** Begin EXTRACTED RECORDS **

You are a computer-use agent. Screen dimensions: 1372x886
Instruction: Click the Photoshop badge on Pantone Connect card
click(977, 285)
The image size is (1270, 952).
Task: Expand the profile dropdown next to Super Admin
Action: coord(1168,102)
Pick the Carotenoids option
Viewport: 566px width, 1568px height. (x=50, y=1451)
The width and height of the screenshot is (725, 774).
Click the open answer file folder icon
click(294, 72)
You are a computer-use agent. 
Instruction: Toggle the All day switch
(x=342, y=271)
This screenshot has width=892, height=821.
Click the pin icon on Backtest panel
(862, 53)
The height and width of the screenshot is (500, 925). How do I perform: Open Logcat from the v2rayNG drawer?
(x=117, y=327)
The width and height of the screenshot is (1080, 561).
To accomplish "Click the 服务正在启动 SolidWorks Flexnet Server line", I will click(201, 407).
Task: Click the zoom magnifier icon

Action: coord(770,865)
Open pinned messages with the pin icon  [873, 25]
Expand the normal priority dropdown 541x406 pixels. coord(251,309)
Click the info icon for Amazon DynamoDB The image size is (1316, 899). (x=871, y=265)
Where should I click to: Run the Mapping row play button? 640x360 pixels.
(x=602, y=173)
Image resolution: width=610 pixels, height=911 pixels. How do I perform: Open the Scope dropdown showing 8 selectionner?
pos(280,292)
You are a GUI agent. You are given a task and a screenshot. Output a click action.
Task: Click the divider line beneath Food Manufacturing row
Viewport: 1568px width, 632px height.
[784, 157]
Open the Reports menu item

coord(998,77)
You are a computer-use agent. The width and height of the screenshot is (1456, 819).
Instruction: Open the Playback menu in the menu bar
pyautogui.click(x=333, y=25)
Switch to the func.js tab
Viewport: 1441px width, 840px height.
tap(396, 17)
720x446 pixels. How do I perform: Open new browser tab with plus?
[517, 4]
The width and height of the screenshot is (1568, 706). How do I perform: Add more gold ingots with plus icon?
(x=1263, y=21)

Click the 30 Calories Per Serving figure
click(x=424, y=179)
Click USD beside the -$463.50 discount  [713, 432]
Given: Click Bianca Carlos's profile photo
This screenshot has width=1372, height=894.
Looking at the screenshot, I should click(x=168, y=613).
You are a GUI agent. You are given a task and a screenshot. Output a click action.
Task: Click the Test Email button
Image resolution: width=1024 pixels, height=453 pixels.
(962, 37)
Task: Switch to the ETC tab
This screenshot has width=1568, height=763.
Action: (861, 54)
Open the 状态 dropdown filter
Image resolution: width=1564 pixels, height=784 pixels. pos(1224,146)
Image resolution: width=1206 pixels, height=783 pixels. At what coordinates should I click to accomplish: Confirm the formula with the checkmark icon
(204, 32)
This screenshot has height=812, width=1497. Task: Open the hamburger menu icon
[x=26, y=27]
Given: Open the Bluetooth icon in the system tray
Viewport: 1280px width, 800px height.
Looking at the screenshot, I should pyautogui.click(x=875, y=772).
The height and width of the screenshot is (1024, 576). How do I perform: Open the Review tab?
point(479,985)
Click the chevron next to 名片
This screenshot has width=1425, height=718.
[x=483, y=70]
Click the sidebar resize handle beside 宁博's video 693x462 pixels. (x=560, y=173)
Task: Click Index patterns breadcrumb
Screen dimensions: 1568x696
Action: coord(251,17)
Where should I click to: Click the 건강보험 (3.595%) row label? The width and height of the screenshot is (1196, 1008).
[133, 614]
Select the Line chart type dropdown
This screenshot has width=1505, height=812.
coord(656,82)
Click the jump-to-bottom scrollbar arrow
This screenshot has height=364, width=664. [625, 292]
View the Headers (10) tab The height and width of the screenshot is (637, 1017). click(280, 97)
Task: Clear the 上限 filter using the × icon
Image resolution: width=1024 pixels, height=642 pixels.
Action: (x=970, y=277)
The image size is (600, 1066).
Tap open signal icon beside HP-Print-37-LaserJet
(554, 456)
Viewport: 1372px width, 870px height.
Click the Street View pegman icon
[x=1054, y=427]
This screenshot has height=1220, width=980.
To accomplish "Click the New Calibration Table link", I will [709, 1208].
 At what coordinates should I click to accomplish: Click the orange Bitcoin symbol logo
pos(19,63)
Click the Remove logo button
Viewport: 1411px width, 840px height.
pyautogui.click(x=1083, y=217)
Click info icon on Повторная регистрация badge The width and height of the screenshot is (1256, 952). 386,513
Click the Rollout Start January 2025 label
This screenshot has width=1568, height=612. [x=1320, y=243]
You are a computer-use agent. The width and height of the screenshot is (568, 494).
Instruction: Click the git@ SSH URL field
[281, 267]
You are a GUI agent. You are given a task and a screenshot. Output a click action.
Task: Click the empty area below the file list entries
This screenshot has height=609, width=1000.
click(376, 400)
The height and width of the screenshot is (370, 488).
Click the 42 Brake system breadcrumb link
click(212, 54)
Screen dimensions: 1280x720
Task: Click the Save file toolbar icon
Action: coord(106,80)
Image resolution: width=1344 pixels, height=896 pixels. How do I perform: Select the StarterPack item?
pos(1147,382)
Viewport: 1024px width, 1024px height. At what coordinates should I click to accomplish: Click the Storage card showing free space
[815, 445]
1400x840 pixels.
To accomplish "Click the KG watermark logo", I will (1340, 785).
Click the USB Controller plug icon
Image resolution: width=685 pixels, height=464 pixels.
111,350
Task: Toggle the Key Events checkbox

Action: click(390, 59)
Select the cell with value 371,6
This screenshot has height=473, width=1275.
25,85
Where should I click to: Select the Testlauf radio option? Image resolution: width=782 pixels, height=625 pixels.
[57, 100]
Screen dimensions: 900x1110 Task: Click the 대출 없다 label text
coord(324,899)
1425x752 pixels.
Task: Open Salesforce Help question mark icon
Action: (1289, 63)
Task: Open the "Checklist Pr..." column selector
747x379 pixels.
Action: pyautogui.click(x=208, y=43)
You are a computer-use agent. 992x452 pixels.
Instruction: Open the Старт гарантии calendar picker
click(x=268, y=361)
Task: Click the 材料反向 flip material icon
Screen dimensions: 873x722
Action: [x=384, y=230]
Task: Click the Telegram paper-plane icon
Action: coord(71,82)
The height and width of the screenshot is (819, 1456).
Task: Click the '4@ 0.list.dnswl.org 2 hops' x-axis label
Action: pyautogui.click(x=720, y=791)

** End EXTRACTED RECORDS **

**PROBLEM TO WORK ON**
Echo all of the items above line for line, without changing anything.

**RIGHT ANSWER**
You are a computer-use agent. Screen dimensions: 1372x886
Instruction: Click the Photoshop badge on Pantone Connect card
click(977, 285)
The image size is (1270, 952).
Task: Expand the profile dropdown next to Super Admin
Action: coord(1168,102)
Pick the Carotenoids option
Viewport: 566px width, 1568px height. (x=50, y=1451)
The width and height of the screenshot is (725, 774).
Click the open answer file folder icon
click(294, 72)
You are a computer-use agent. 
Instruction: Toggle the All day switch
(x=342, y=271)
This screenshot has width=892, height=821.
Click the pin icon on Backtest panel
(862, 53)
The height and width of the screenshot is (500, 925). How do I perform: Open Logcat from the v2rayNG drawer?
(x=117, y=327)
The width and height of the screenshot is (1080, 561).
To accomplish "Click the 服务正在启动 SolidWorks Flexnet Server line", I will click(201, 407).
Task: Click the zoom magnifier icon

Action: coord(770,865)
Open pinned messages with the pin icon  [873, 25]
Expand the normal priority dropdown 541x406 pixels. coord(251,309)
Click the info icon for Amazon DynamoDB The image size is (1316, 899). (x=871, y=265)
Where should I click to: Run the Mapping row play button? 640x360 pixels.
(x=602, y=173)
Image resolution: width=610 pixels, height=911 pixels. How do I perform: Open the Scope dropdown showing 8 selectionner?
pos(280,292)
You are a GUI agent. You are given a task and a screenshot. Output a click action.
Task: Click the divider line beneath Food Manufacturing row
Viewport: 1568px width, 632px height.
[784, 157]
Open the Reports menu item

coord(998,77)
You are a computer-use agent. The width and height of the screenshot is (1456, 819).
Instruction: Open the Playback menu in the menu bar
pyautogui.click(x=333, y=25)
Switch to the func.js tab
Viewport: 1441px width, 840px height.
tap(396, 17)
720x446 pixels. How do I perform: Open new browser tab with plus?
[517, 4]
The width and height of the screenshot is (1568, 706). How do I perform: Add more gold ingots with plus icon?
(x=1263, y=21)

Click the 30 Calories Per Serving figure
click(x=424, y=179)
Click USD beside the -$463.50 discount  [713, 432]
Given: Click Bianca Carlos's profile photo
This screenshot has width=1372, height=894.
Looking at the screenshot, I should click(x=168, y=613).
You are a GUI agent. You are given a task and a screenshot. Output a click action.
Task: Click the Test Email button
Image resolution: width=1024 pixels, height=453 pixels.
(962, 37)
Task: Switch to the ETC tab
This screenshot has width=1568, height=763.
Action: (861, 54)
Open the 状态 dropdown filter
Image resolution: width=1564 pixels, height=784 pixels. pos(1224,146)
Image resolution: width=1206 pixels, height=783 pixels. At what coordinates should I click to accomplish: Confirm the formula with the checkmark icon
(204, 32)
This screenshot has height=812, width=1497. Task: Open the hamburger menu icon
[x=26, y=27]
Given: Open the Bluetooth icon in the system tray
Viewport: 1280px width, 800px height.
Looking at the screenshot, I should pyautogui.click(x=875, y=772).
The height and width of the screenshot is (1024, 576). How do I perform: Open the Review tab?
point(479,985)
Click the chevron next to 名片
This screenshot has width=1425, height=718.
[x=483, y=70]
Click the sidebar resize handle beside 宁博's video 693x462 pixels. (x=560, y=173)
Task: Click Index patterns breadcrumb
Screen dimensions: 1568x696
Action: coord(251,17)
Where should I click to: Click the 건강보험 (3.595%) row label? The width and height of the screenshot is (1196, 1008).
[133, 614]
Select the Line chart type dropdown
This screenshot has width=1505, height=812.
coord(656,82)
Click the jump-to-bottom scrollbar arrow
This screenshot has height=364, width=664. [625, 292]
View the Headers (10) tab The height and width of the screenshot is (637, 1017). click(280, 97)
Task: Clear the 上限 filter using the × icon
Image resolution: width=1024 pixels, height=642 pixels.
Action: (x=970, y=277)
The image size is (600, 1066).
Tap open signal icon beside HP-Print-37-LaserJet
(554, 456)
Viewport: 1372px width, 870px height.
Click the Street View pegman icon
[x=1054, y=427]
This screenshot has height=1220, width=980.
To accomplish "Click the New Calibration Table link", I will [709, 1208].
 At what coordinates should I click to accomplish: Click the orange Bitcoin symbol logo
pos(19,63)
Click the Remove logo button
Viewport: 1411px width, 840px height.
pyautogui.click(x=1083, y=217)
Click info icon on Повторная регистрация badge The width and height of the screenshot is (1256, 952). 386,513
Click the Rollout Start January 2025 label
This screenshot has width=1568, height=612. [x=1320, y=243]
You are a computer-use agent. The width and height of the screenshot is (568, 494).
Instruction: Click the git@ SSH URL field
[281, 267]
You are a GUI agent. You are given a task and a screenshot. Output a click action.
Task: Click the empty area below the file list entries
This screenshot has height=609, width=1000.
click(376, 400)
The height and width of the screenshot is (370, 488).
Click the 42 Brake system breadcrumb link
click(212, 54)
Screen dimensions: 1280x720
Task: Click the Save file toolbar icon
Action: coord(106,80)
Image resolution: width=1344 pixels, height=896 pixels. How do I perform: Select the StarterPack item?
pos(1147,382)
Viewport: 1024px width, 1024px height. At what coordinates should I click to accomplish: Click the Storage card showing free space
[815, 445]
1400x840 pixels.
To accomplish "Click the KG watermark logo", I will (1340, 785).
Click the USB Controller plug icon
Image resolution: width=685 pixels, height=464 pixels.
111,350
Task: Toggle the Key Events checkbox

Action: click(390, 59)
Select the cell with value 371,6
This screenshot has height=473, width=1275.
25,85
Where should I click to: Select the Testlauf radio option? Image resolution: width=782 pixels, height=625 pixels.
[57, 100]
Screen dimensions: 900x1110 Task: Click the 대출 없다 label text
coord(324,899)
1425x752 pixels.
Task: Open Salesforce Help question mark icon
Action: (1289, 63)
Task: Open the "Checklist Pr..." column selector
747x379 pixels.
Action: pyautogui.click(x=208, y=43)
You are a computer-use agent. 992x452 pixels.
Instruction: Open the Старт гарантии calendar picker
click(x=268, y=361)
Task: Click the 材料反向 flip material icon
Screen dimensions: 873x722
Action: [x=384, y=230]
Task: Click the Telegram paper-plane icon
Action: coord(71,82)
The height and width of the screenshot is (819, 1456).
Task: Click the '4@ 0.list.dnswl.org 2 hops' x-axis label
Action: pyautogui.click(x=720, y=791)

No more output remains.